2018 USL Cup

Tournament details
- Country: United States Canada
- Teams: 16

Final positions
- Champions: Louisville City FC
- Runners-up: Phoenix Rising FC

Tournament statistics
- Matches played: 15
- Goals scored: 43 (2.87 per match)
- Top goal scorer(s): Didier Drogba Brian Ownby Michael Seaton (3)

= 2018 USL Cup playoffs =

The 2018 USL Cup playoffs was the postseason tournament following the 2018 United Soccer League regular season, the fourth since the league rebranded for the 2015 season, and second as a USSF Division II league. Including USL Pro history, it was the seventh postseason tournament. The tournament began on the weekend of October 20 and ended on November 8.

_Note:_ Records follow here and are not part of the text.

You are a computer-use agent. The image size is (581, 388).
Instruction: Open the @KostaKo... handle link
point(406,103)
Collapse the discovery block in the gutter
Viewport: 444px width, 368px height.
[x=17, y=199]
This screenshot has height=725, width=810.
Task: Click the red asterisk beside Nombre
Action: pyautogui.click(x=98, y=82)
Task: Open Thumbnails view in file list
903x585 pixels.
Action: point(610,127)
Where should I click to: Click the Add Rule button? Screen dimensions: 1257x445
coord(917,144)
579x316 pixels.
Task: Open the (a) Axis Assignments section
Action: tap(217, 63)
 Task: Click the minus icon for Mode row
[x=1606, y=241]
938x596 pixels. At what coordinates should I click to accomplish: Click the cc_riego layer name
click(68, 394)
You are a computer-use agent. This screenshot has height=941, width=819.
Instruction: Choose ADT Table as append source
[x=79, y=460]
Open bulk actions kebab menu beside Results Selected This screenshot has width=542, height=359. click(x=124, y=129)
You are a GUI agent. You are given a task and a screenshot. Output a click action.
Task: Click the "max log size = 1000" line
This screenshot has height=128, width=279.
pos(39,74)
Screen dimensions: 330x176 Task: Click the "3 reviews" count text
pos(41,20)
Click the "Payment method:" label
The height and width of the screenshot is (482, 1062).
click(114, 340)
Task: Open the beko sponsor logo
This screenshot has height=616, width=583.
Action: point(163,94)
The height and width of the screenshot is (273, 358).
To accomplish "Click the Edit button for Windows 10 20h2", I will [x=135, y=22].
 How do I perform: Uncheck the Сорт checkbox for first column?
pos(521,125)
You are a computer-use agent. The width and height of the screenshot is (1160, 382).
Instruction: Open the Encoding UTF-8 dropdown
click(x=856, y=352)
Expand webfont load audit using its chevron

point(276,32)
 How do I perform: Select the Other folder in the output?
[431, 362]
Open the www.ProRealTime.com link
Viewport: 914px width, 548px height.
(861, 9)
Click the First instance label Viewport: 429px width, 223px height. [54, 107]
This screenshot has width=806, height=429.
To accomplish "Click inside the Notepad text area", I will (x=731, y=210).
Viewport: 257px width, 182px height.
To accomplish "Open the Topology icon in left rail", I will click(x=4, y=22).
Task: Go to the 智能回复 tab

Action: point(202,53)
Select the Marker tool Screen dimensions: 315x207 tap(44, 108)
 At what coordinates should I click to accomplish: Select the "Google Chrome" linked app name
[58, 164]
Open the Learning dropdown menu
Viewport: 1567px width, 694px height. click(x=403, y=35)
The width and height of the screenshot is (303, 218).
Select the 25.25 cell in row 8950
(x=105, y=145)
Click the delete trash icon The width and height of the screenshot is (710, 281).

Sixteen teams (top 8 per conference) competed in the single elimination tournament. Teams were seeded one through eight in each conference. The conference semifinal winners played against each other in the Conference Championship, which served as the overall semifinals for the playoff. The winners of the Eastern and Western Conference Championship played for the USL Cup. The winner of the playoffs was to be crowned league champion.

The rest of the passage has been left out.